Otro tipo de magia
En uno de los más hermosos diálogos de esta película, el niño Mason (Ellar Coltrane) le pregunta a su padre (Ethan Hawke) antes de irse a dormir, si en el mundo existen criaturas mágicas. La respuesta del padre no es la esperable: le responde que probablemente sí, ya que si se tiene en cuenta que por ejemplo hay en el océano monstruos mastodónticos llamados ballenas que podrían tragarse un auto, y en cuyas arterias podríamos entrar de cuerpo enero, podría significar que sí; quizá no las consideremos mágicas en un sentido estricto, pero tan sólo nos haría falta cambiar un poquito la perspectiva para comprender que perfectamente podrían serlo.

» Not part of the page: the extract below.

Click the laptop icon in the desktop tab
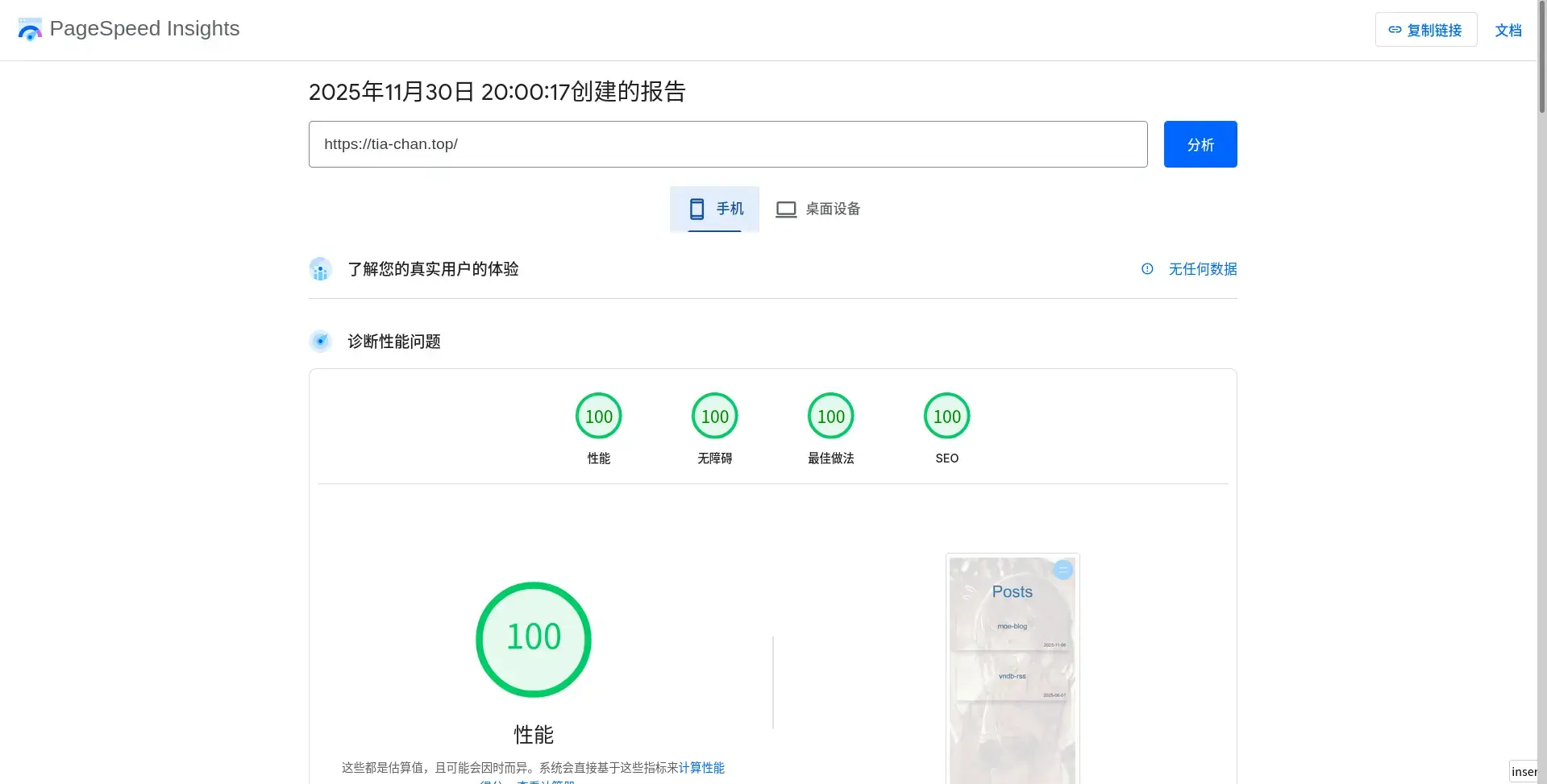Viewport: 1547px width, 784px height. pyautogui.click(x=786, y=209)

De la misma manera, hay en este abordaje, aparentemente apacible y naturalista, aparentemente casual, consistentemente agradable y encantador, algo así como una especie de magia; claro que un tanto diferente a lo que normalmente percibiríamos como tal. La filmación durante 13 años de un muchacho en crecimiento (unos pocos días cada año), desde los 5 años hasta los 18, en varios momentos de su vida desplegados a lo largo de casi tres horas que transcurren como un río, supone una proeza única en su especie, y da lugar a una obra que, pese a esa apariencia de naturalidad, es el resultado de un trabajo persistente, abnegado y meticuloso por parte de un creador y todo un equipo. Un montaje invisible va aportando cambios sutiles, casi imperceptibles en las facciones y en los cuerpos de los personajes (y de los actores) aunque con grandes saltos en las situaciones y en los entornos (el barrio, la familia, los compañeros de colegio). Lo que podría haber sido tan sólo un interesante experimiento antropológico, se encuentra brillantemente logrado y compaginado.

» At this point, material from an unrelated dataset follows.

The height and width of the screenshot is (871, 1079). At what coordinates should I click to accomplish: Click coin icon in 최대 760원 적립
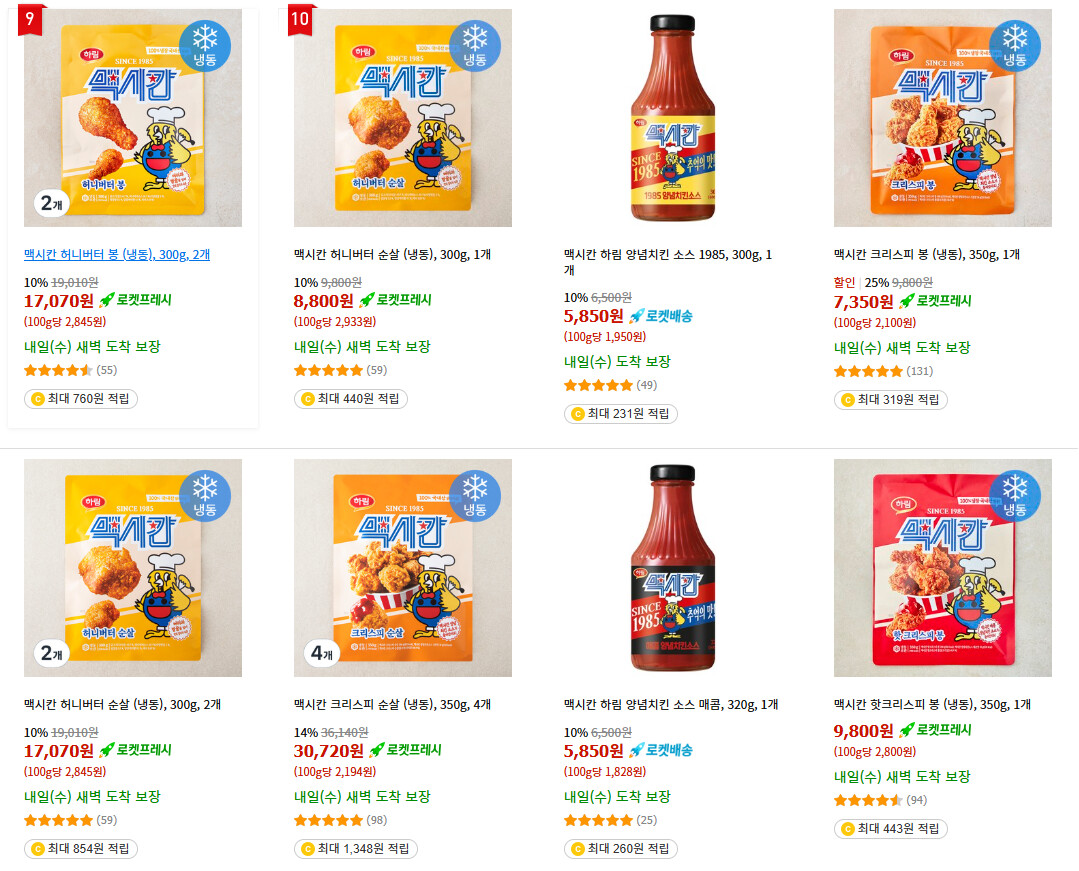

Además, la película goza de un notable sentido del humor, y está repleta de referencias culturales (libros, videojuegos, redes sociales) que también son elementos socializadores determinantes. Ver Boyhood es atestiguar el envejecimiento de los padres y simultáneamente el crecimiento y la madurez de los hijos, es observar acontecimientos específicos de una vida, quizá no los más relevantes ni los más determinantes, pero sucesos siempre ilustrativos de los recorridos que van moldeando la personalidad. Si el arte es un medio para mostrar o entender la vida, esta película es un notable cristal en el cual verse reflejado.

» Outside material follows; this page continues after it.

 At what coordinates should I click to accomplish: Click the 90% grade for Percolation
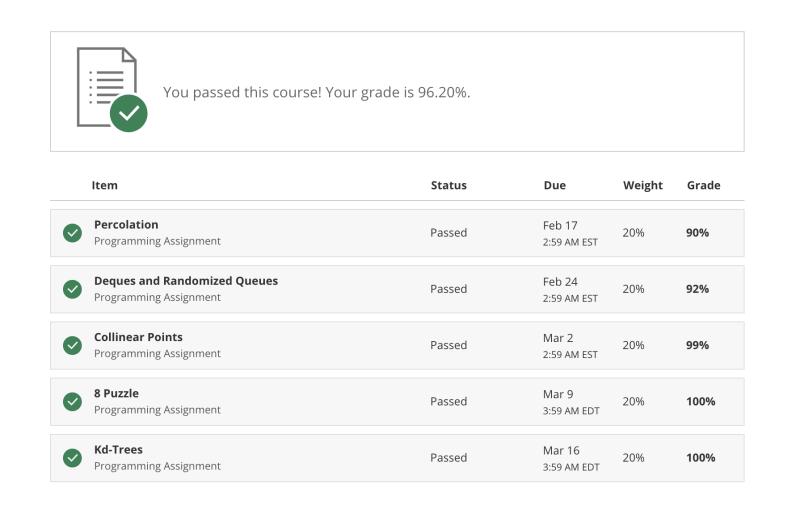pyautogui.click(x=697, y=233)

Boyhood es otro tipo de magia, una que sólo fue posible gracias a una notable perseverancia y a un brillante uso del lenguaje cinematográfico, y su visionado significa una experiencia única en su especie. No hay aquí efectos especiales, varitas mágicas o criaturas mitológicas, pero sólo basta con cambiar un poco la perspectiva para comprender que el director Richard Linklater, maestro del artificio, es uno de los grandes ilusionistas de nuestros tiempos.